Aku tertawa. "Aku nggak tahu harus diapain lagi nih. Nggak bisa gemuk-gemuk."
"Makannya yang banyak dong, Kak."
"Udah. Nggak berhasil. Mungkin kamu punya usulan diet buatku?"
Dan akhirnya. Persimpangan koridor itu memisahkan kami. Ia dan teman-temannya ke kanan. Aku menuju pintu keluar ke kiri.

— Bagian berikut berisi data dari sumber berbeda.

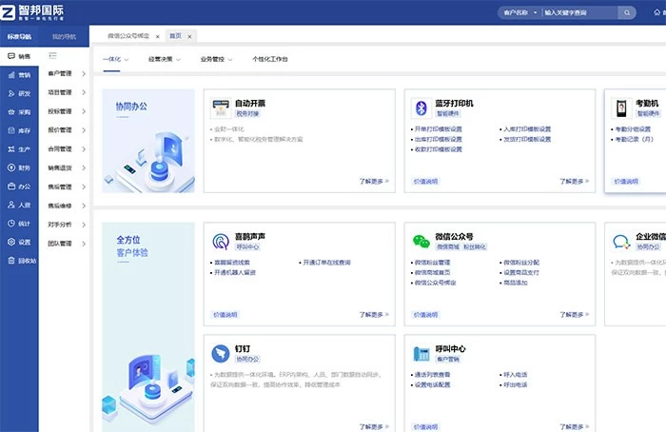The width and height of the screenshot is (666, 432).
Task: Switch to the 我的导航 tab
Action: pos(66,36)
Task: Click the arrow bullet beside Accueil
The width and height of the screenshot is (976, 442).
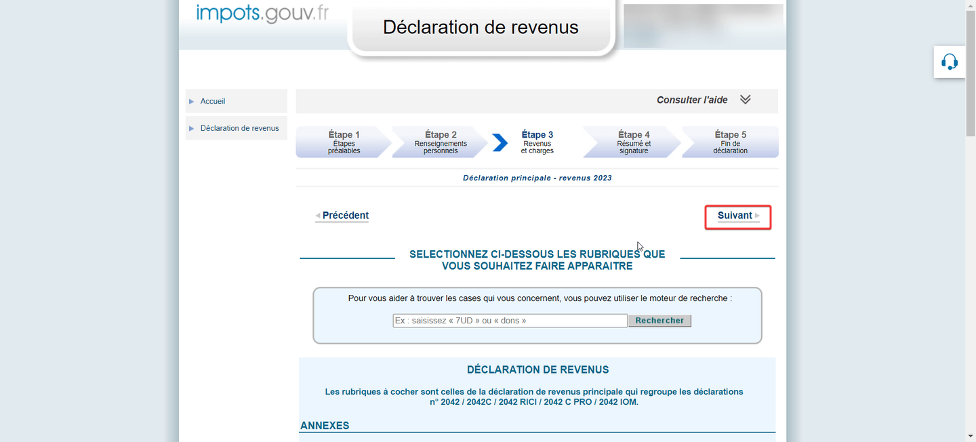Action: click(x=192, y=101)
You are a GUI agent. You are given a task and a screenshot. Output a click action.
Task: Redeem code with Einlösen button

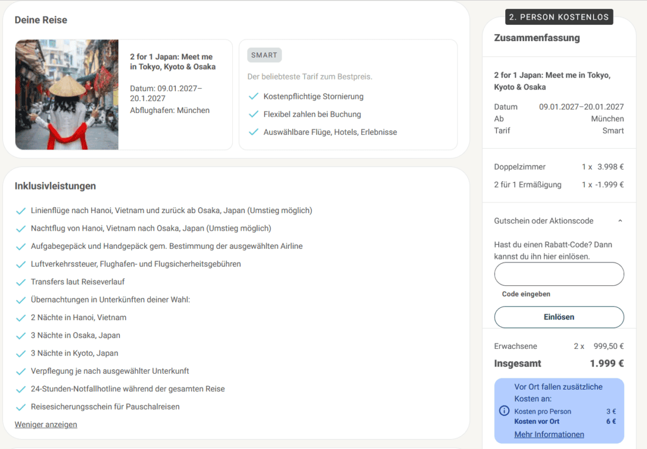tap(559, 317)
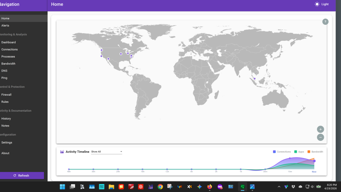Open Google Chrome from the taskbar

[160, 186]
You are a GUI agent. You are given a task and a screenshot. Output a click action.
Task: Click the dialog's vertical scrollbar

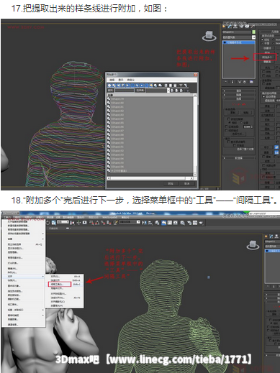click(x=195, y=135)
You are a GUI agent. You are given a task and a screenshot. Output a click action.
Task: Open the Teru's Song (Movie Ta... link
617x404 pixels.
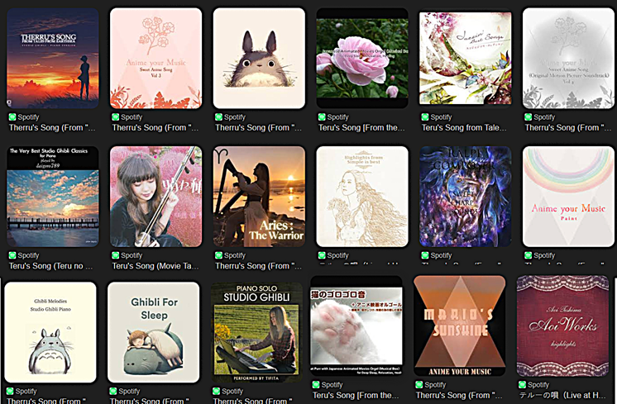155,266
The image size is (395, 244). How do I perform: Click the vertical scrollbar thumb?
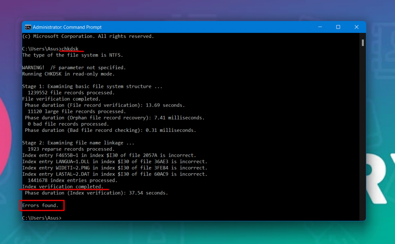tap(363, 43)

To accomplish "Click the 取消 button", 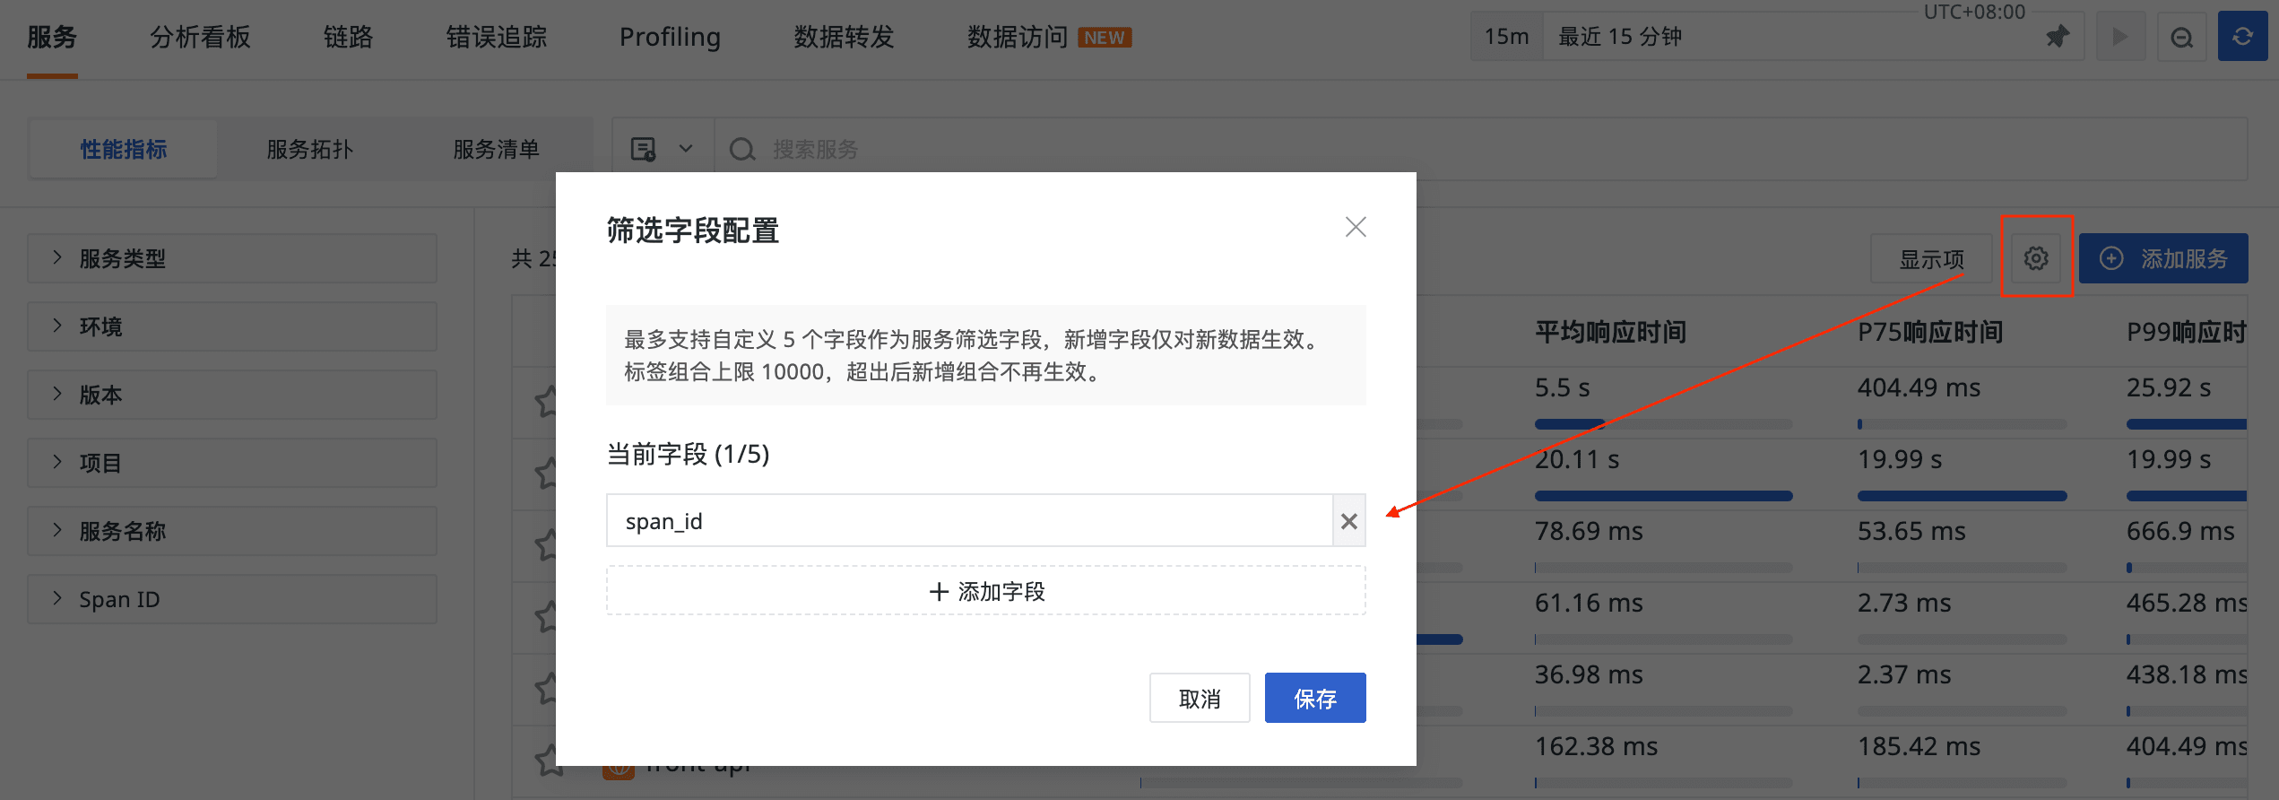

Kurang dari satu menit. Pertemuan dan perbincangan itu hanya kurang dari satu menit. Namun dalam waktu kurang dari satu menit itu, semua pikiran dan perasaan lebur menjadi satu kesadaran. Di sini, saat ini. Dan ketika akhirnya aku berjalan pulang, ketika akhirnya aku duduk di bangku di sudut angkot, pikiran dan perasaanku masih menetap di sana. Di koridor rumah sakit yang ramai. Di dalam waktu kurang dari satu menit yang telah membeku, menjadi selamanya.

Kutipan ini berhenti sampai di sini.